* INSTRUCTION *
Copy out each line of the data below word for word, with no changes.

* EXTRACTED RECORDS *
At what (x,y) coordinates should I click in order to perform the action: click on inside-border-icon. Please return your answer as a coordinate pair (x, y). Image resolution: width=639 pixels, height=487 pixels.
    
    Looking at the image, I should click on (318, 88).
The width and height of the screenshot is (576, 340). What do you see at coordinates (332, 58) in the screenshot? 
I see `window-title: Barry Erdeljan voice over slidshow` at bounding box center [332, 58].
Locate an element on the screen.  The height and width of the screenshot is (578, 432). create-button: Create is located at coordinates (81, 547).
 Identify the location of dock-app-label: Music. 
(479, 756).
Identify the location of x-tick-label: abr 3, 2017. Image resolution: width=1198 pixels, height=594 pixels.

* WRITTEN ANSWER *
At what (x,y) coordinates should I click in order to perform the action: click on inside-border-icon. Please return your answer as a coordinate pair (x, y). Image resolution: width=639 pixels, height=487 pixels.
    
    Looking at the image, I should click on (318, 88).
The width and height of the screenshot is (576, 340). What do you see at coordinates (332, 58) in the screenshot? 
I see `window-title: Barry Erdeljan voice over slidshow` at bounding box center [332, 58].
Locate an element on the screen.  The height and width of the screenshot is (578, 432). create-button: Create is located at coordinates (81, 547).
 Identify the location of dock-app-label: Music. 
(479, 756).
Identify the location of x-tick-label: abr 3, 2017. Image resolution: width=1198 pixels, height=594 pixels.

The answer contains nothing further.